In case you think Twitter still seems more sane than Facebook let me muddy the waters further. The number of fake followers on Twitter is a significant spanner in the works thanks to bots that target popular accounts and accounts that employ unscrupulous services to artificially grow their follower numbers. Further, as witness to Twitter's decline, a lot of legitimate Twitter accounts are mostly inactive. What this means is follower numbers are far less meaningful than you might hope. One online service ranks the campaign's followers as follows:
If they're right then it paints a very different picture indeed, and Hillary now seems to have the most real engagement. Interestingly Bernie has the best quality of followers by far, but still only 50%. So can we use Twitter for the vote? Hell no!
On YouTube it's Donald Trump who is winning by a landslide, with Bernie, Hillary and Cruz following in that Order. YouTube was seen as one of the major reasons Obama won the first time and now is seen as critical to any campaign. It's estimated that political adverts on YouTube get vastly more views than ads on local TV and are worth tens of millions to candidates, plus they stay there forever. It helps but how much is never known.
Those are the big players. Smaller players are no clearer. For example
Reddit is dominated by Bernie supporters. Sanders was mentioned in more comments than the next two highest candidates combined, namely Hillary second and Trump third. Reddit trends young and liberal so it too is clearly not a balanced reflection of the US voter pool.

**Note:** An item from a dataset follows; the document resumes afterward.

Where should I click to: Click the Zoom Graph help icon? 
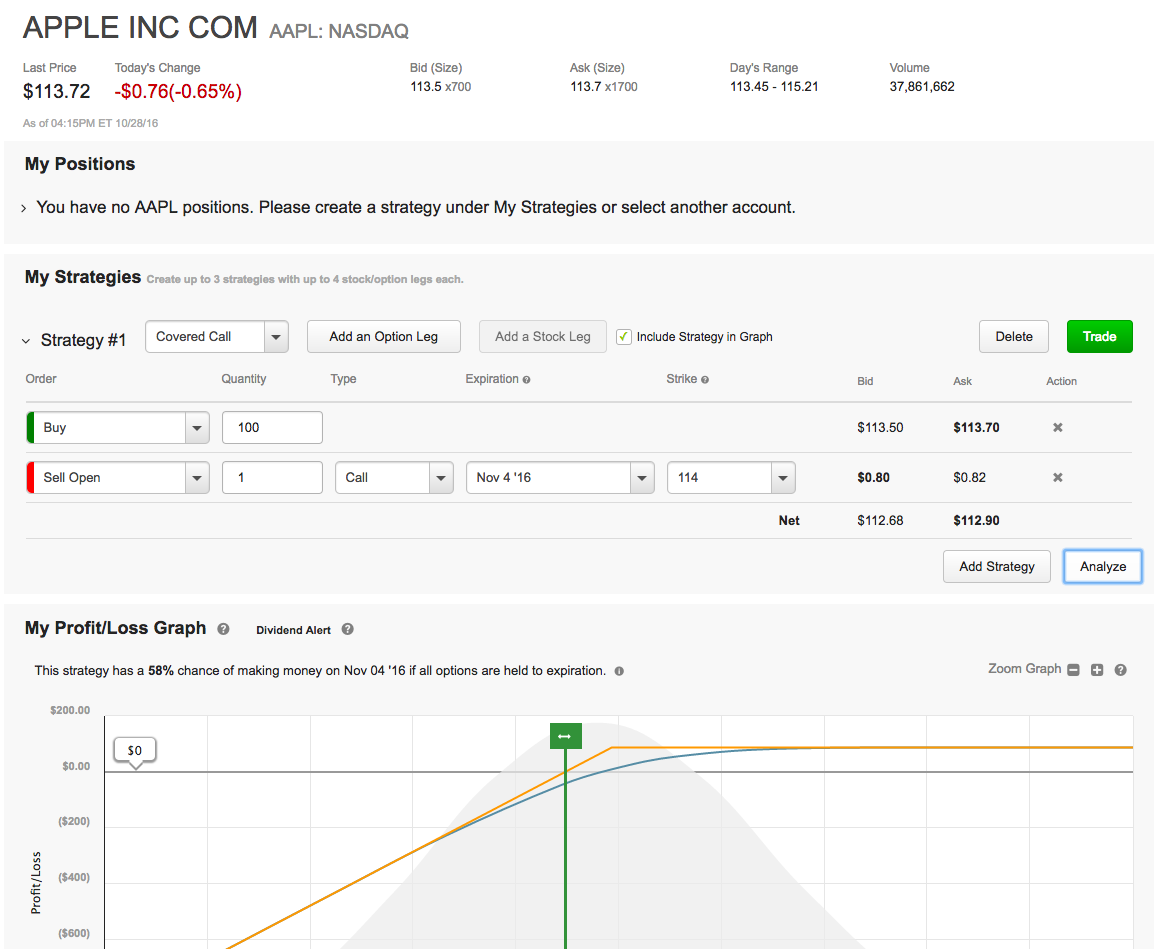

On Google It's no surprise that Trump's courting controversy and
apparent masterful manipulation of the media get's him
the most Google searches by a very big margin. The elections are a big enough deal that we can benefit from Google's own analyses. Their
republican search statistics and
Democratic search statistics are very interesting to see. Both of those pages also include the top search terms by candidate and the top questions asked about them and at any given time you can see what conversations are driving interest. Again it seems to make sense...except that search interest appears to be about feeding the trolls more often than not and again certainly does not parallel with votes.
So there are lessons in all of this and maybe the biggest is that social media is a powerful but unpredictable medium. PEW found that on most social media heavy activity is concentrated among a minority of users. You might argue that the social media race is more a reflection of how argumentative/trolls each candidate's supporters are.
As an aside, the AP has a page that gets updated many times a day where you can see what
the trending Google and Twitter interest right now is.
The world has changed.
Most people now get political news from social media and if it's true of politics then it's true of most other things. Social media can make a huge difference...but it can also fail spectacularly. There's a lot to learn and a lot we're still figuring out, and this is complicated by just how
unusual an election this is. Let's face it though, it's a coin toss, a zoo, a shot in the dark, but one that every candidate has no choice but to take.
To those whose jobs require making sense of all this, you have my profound sympathy...because it makes little sense.